About this exercise — Show all lines from the data that include the word "computer".

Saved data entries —
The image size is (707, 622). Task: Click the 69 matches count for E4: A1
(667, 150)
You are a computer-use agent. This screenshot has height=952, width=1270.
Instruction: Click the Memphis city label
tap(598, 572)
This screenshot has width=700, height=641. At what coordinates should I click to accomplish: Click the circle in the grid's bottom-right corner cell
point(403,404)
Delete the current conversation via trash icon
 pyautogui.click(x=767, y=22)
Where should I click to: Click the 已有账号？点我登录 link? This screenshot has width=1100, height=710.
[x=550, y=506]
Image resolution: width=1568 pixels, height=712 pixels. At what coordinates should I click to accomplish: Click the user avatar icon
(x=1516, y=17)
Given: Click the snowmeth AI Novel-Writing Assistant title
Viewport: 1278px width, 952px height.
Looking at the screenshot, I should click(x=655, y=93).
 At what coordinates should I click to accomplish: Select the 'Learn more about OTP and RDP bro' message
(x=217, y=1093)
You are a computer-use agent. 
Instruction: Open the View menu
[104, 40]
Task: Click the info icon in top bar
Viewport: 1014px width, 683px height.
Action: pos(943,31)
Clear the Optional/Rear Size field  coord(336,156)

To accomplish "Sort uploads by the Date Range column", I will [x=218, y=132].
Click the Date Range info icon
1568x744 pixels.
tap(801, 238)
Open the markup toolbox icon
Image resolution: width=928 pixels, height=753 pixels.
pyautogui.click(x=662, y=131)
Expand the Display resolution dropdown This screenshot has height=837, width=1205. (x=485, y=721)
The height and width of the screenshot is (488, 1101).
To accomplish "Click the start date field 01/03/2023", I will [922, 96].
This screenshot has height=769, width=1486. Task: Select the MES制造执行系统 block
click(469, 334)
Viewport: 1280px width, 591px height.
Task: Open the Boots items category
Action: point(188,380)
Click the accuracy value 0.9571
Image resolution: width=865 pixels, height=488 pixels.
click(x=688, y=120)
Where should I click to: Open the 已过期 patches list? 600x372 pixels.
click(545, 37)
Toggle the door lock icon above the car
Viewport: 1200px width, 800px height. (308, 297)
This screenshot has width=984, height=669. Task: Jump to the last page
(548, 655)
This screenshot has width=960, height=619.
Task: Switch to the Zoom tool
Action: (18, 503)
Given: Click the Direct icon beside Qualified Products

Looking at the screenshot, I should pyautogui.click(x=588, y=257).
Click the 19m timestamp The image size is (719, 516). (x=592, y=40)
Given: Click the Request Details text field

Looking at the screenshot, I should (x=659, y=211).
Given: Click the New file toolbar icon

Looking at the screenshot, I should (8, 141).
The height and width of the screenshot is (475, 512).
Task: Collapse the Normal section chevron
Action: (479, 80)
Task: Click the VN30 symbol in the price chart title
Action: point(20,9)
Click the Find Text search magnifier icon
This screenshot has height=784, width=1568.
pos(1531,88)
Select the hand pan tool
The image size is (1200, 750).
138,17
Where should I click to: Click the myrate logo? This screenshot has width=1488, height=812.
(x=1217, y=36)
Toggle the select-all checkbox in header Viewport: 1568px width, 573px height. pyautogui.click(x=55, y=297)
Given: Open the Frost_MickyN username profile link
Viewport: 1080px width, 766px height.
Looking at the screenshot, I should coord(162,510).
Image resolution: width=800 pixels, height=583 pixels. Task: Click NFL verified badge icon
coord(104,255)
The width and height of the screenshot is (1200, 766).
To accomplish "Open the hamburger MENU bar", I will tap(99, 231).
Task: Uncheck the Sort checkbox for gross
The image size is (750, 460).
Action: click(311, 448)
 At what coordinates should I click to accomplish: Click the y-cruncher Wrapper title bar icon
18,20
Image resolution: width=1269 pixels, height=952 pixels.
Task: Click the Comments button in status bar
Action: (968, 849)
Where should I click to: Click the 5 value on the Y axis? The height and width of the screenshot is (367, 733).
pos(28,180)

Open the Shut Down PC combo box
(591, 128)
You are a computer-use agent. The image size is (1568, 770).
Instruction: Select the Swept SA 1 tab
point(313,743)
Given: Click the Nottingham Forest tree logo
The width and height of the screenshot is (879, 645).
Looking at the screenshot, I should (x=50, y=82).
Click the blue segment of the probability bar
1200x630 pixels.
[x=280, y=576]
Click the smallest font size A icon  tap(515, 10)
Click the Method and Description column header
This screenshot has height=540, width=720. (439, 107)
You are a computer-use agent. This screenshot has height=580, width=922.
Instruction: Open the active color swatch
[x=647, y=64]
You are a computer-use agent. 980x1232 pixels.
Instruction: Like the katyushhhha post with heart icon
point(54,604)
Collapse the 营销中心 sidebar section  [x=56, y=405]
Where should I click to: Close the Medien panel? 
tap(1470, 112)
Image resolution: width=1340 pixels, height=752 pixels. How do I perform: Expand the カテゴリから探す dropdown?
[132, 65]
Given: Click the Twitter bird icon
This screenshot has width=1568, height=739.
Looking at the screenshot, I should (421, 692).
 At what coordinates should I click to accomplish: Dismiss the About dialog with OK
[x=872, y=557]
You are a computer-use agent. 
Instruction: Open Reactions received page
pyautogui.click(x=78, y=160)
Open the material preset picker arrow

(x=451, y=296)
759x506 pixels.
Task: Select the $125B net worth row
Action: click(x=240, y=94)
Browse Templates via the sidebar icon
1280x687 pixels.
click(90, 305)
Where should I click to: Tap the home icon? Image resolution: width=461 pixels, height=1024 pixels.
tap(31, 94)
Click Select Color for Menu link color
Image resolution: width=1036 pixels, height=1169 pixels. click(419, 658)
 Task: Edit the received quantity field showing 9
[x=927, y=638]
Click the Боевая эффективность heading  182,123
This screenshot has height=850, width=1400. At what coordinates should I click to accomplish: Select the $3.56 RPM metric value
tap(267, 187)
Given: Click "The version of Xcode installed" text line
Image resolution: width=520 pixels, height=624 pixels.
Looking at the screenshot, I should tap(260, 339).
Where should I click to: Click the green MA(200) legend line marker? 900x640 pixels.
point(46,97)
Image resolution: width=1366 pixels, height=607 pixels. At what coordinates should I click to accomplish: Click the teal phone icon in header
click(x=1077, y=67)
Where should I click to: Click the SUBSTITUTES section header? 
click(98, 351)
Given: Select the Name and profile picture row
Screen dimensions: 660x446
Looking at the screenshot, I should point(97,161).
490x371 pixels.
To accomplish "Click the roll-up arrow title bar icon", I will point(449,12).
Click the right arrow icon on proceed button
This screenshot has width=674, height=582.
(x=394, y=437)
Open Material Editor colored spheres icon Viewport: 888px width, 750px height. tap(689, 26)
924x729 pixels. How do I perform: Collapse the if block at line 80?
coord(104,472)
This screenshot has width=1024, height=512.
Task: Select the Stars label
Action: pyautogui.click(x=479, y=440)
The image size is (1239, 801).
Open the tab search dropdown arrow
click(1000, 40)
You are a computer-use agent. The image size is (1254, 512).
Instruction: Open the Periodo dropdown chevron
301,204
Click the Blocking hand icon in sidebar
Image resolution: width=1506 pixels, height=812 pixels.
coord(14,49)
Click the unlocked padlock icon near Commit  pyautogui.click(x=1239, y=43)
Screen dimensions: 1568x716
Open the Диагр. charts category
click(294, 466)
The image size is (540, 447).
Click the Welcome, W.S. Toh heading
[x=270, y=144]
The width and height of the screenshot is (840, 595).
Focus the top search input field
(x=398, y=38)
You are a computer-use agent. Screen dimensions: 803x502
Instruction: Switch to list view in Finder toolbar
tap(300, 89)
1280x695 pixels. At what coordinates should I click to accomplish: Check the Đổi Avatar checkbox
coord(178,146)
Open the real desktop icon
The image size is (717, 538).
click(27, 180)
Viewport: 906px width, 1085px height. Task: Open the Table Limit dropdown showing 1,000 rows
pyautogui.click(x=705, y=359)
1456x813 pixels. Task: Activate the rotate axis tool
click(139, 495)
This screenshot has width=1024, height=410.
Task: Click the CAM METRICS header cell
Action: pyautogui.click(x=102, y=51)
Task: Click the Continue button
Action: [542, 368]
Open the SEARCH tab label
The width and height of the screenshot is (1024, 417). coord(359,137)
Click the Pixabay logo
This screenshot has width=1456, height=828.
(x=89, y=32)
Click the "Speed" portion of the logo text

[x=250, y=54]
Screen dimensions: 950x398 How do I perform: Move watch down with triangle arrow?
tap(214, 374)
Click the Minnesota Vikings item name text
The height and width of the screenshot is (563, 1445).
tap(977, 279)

Written answer —
You are a computer-use agent. This screenshot has height=952, width=1270.
You are a computer-use agent. 
You are a computer-use agent. The image size is (1568, 770).
You are a computer-use agent. This screenshot has height=580, width=922.
You are a computer-use agent. 980x1232 pixels.
You are a computer-use agent. 
You are a computer-use agent. The image size is (1254, 512).
You are a computer-use agent. Screen dimensions: 803x502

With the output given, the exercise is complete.